Y entonces me pregunté: ¿hace falta hacer esa elección? ¿debemos elegir si somos ecológicos o económicos?
Como economista, aprendí que los individuos se esfuerzan por obtener lo que quieren por razones que responden a su interés individual. Por otro lado, el discurso ecológico nos alienta a cuidar los recursos escasos que el planeta nos brinda pensando como comunidad, pensando en compartirlos con otros, o apelando a nuestra conciencia para respetar los derechos de futuras generaciones. Todos motivos desinteresados.
Retomo entonces la pregunta: ¿hace falta que nos cuestionemos si nuestros motivos son individuales o sociales, cuando todo apunta en la misma dirección?
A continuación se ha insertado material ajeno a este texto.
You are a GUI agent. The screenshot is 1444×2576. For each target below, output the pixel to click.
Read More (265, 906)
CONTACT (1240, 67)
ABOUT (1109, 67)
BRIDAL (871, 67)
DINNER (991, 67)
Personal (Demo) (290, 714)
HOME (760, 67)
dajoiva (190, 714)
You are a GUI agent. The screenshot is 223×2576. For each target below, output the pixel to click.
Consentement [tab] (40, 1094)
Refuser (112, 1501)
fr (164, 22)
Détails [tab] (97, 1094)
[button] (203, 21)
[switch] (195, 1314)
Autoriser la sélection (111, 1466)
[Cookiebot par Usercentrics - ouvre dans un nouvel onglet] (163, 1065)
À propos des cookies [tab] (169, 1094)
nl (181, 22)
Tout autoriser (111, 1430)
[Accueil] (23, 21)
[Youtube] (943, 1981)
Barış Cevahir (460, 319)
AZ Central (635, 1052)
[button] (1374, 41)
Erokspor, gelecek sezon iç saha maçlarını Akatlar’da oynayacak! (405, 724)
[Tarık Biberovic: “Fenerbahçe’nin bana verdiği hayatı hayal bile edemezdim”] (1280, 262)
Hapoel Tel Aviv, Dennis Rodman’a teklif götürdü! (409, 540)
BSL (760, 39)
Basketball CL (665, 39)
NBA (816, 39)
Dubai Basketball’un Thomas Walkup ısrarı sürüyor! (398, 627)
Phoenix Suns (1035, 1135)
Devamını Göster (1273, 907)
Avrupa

Numerosos ejemplos nos muestran que ahorrar y cuidar el planeta son, hoy en día, la misma cara de la moneda. Los envases retornables son menos contaminantes, y disminuyen nuestro gasto. Lo mismo ocurre con los nuevos focos, los motores híbridos que comienzan a instalarse en numerosos automóviles, o el uso más responsable del agua potable.
En síntesis, para conseguir persuadir a cualquier persona sobre los beneficios de incorporar en su vida nuevos hábitos “verdes” podemos apelar a su conciencia social, o su interés individual en cuidar sus finanzas.
Economía y ecología, ¡una dupla infalible!